As a record heatwave pushed California’s electric grid to the brink last week, the world’s most powerful lithium-ion battery was unveiled outside San Diego, showcasing a technology that could cut the risk of blackouts and aid the state’s climate goals. LS Power’s Gateway battery has far more wattage than the Tesla built Hornsdale Power Reserve in Australia, the previous record holder. Yet Gateway will soon be surpassed by even bigger projects in California. Batteries could help the state reach zero-carbon energy targets that were called into question over the past two weeks as furious demand for air-conditioning forced grid managers to make brief power cuts. California has rapidly built up solar photovoltaic generation in the past decade, but the resource fades at sunset.
Batteries can store surplus solar energy at midday, discharging it in the evening. Grid operators have traditionally summoned natural gas-fired “peaker” power plants to serve this peak demand window.

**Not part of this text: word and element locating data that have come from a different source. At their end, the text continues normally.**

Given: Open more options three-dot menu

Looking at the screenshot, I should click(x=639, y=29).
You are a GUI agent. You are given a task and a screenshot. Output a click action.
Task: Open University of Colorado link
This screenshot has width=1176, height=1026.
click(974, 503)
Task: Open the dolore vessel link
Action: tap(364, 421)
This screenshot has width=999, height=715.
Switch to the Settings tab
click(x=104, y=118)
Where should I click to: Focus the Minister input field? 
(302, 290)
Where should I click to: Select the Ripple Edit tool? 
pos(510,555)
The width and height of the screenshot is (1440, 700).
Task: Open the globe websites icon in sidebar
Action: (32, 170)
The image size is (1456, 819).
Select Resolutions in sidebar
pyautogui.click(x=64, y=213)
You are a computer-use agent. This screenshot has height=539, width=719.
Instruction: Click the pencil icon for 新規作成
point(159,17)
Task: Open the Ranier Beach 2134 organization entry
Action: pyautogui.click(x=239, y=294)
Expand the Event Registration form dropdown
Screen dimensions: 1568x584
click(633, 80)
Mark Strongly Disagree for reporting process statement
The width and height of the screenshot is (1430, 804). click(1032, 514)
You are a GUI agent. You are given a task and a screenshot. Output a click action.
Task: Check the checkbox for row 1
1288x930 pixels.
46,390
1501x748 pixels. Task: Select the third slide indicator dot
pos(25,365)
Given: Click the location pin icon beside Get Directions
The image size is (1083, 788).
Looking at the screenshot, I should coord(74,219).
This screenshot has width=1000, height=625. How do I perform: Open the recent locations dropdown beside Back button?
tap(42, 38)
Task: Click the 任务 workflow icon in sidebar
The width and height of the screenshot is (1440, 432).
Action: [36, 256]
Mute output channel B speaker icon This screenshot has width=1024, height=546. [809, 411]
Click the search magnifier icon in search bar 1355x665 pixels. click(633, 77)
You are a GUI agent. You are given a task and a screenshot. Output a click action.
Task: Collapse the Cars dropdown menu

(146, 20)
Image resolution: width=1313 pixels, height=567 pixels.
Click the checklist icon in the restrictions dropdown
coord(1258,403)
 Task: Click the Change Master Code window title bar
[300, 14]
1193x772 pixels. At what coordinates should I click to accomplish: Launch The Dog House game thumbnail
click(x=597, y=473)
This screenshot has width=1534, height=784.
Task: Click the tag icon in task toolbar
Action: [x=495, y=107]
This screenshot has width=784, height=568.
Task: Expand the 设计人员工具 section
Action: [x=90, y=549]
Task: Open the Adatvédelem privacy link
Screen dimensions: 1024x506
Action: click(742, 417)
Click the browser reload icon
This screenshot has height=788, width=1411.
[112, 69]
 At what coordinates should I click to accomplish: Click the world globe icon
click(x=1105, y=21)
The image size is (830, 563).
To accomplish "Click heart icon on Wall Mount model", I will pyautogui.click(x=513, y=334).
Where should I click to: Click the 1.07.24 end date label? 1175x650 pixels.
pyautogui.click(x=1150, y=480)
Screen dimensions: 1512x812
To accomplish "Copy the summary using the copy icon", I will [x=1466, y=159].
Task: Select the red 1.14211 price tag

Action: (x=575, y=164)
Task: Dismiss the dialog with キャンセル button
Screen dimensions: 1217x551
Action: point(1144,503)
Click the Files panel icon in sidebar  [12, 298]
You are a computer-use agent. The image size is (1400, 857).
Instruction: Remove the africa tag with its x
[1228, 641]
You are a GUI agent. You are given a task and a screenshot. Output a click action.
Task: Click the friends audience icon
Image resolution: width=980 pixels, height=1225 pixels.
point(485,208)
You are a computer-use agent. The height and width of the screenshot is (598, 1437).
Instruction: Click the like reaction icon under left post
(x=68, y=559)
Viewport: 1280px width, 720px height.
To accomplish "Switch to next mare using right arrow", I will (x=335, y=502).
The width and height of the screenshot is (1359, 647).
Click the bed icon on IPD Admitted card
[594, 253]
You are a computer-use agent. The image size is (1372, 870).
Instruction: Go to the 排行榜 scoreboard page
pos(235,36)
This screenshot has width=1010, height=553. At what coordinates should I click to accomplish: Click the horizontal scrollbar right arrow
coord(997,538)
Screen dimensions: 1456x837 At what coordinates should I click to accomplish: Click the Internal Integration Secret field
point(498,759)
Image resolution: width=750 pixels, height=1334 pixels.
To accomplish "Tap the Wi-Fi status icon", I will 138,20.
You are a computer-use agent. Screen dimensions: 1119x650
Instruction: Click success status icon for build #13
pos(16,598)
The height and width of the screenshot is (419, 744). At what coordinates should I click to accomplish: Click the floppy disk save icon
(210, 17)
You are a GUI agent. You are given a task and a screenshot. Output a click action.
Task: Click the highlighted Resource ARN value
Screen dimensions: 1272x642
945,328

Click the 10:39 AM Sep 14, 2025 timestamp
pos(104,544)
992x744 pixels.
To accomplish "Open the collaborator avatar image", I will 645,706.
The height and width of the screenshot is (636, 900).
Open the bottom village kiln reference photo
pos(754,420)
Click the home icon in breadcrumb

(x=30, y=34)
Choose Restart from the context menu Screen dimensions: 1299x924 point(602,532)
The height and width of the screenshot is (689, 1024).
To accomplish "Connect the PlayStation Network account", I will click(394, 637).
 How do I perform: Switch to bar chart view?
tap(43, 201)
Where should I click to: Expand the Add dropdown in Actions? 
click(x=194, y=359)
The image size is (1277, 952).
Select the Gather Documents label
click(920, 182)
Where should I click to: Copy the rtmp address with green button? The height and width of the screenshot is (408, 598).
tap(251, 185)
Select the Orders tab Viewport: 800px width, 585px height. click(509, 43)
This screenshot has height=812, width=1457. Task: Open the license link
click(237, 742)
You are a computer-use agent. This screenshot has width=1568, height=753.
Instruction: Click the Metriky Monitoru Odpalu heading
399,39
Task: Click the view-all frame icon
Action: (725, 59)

“We’re building what I think of as the new type of peaker plant,” said Cody Hill, LS Power’s vice-president of energy storage. “This is dispatchable capacity that doesn’t have a smokestack.” Gateway’s debut almost doubled California’s battery storage capacity. When it reaches full strength at the end of August it will be able to discharge 250 megawatts – 100MW more than Hornsdale after an expansion there is completed. One megawatt can serve about 750 homes in California.